Text section.
────────────────────────────────────────

ProofNet-Verified (ProofNet-V) is an audited, corrected, and verified version of the ProofNet dataset that is upgraded to be compatible with Lean v4.28.0.
ProofNet is a benchmark for theorem proving and autoformalization of undergraduate-level mathematics. It originally consists of 371 data points, each consisting of a formal theorem statement in Lean 3, a natural language theorem statement, and a natural language proof. The problems are primarily drawn from popular undergraduate pure mathematics textbooks and cover topics such as real and complex analysis, linear algebra, abstract algebra, and topology. We intend for ProofNet to be a challenging benchmark that will drive progress in autoformalization and automatic theorem proving
ProofNet# is a cleaner version of ProofNet compatible with Lean v4.7.0 to Lean v4.16.0-rc2, correcting 118 errors in previous Lean 4 implementations of ProofNet like ProofNet-lean4.
We gratefully acknowledge the authors of these projects for their effort and making the data publicly available.
Based on ProofNet and ProofNet#, we made the following modifications:
- Filter out 4 non-proof problems that have inconsistent natural language statement and formal statements, resulting in 367 problems in total.
- Axler|exercise_1_6
- Axler|exercise_1_7
- Rudin|exercise_1_14
- Rudin|exercise_1_19
-
Upgrade the formal statements to be compatible with
Lean v4.28.0, so that more automated proof search tools like Grind, Canonical, and Lean-SMT are available. -
Audit the benchmark for both errors in the ground-truth formalizations and ambiguity in the informal statements, identifying 204/367 (55.6%) errors in ProofNet and 97/367 (26.4%) errors in ProofNet#.
-
Confirm each error by proving the negation of incorrect formalizations, providing trivialized proofs of formalization that are provably true but unfaithful to the informal statement, or giving detailed reasoning for why a formalization is unfaithful or an informal statement is ambiguous.
-
Correct these errors and verify all 367 formal statements by providing formal proofs for each. Additionally, the faithfulness of these corrections is assessed by both human reviewers and an AI agent until they reach a consensus.

────────────────────────────────────────

Data block.

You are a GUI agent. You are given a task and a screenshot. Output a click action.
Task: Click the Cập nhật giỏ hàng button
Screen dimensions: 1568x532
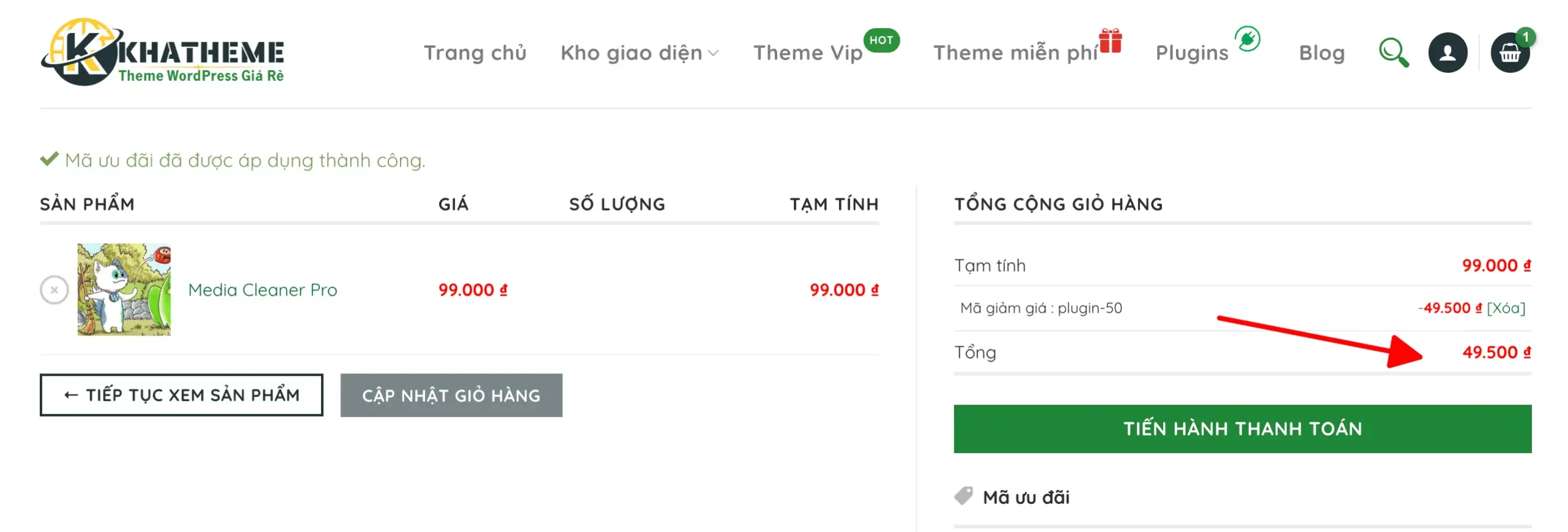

────────────────────────────────────────

Tasks to carry out.
A. In the text on ProofNet-Verified, how many errors did the audit find in ProofNet#?
B. List every problem that the text on ProofNet-Verified says was filtered out of the benchmark.

Answers for the tasks.
A. 97 of 367 (26.4%).

B. Axler|exercise_1_6, Axler|exercise_1_7, Rudin|exercise_1_14, Rudin|exercise_1_19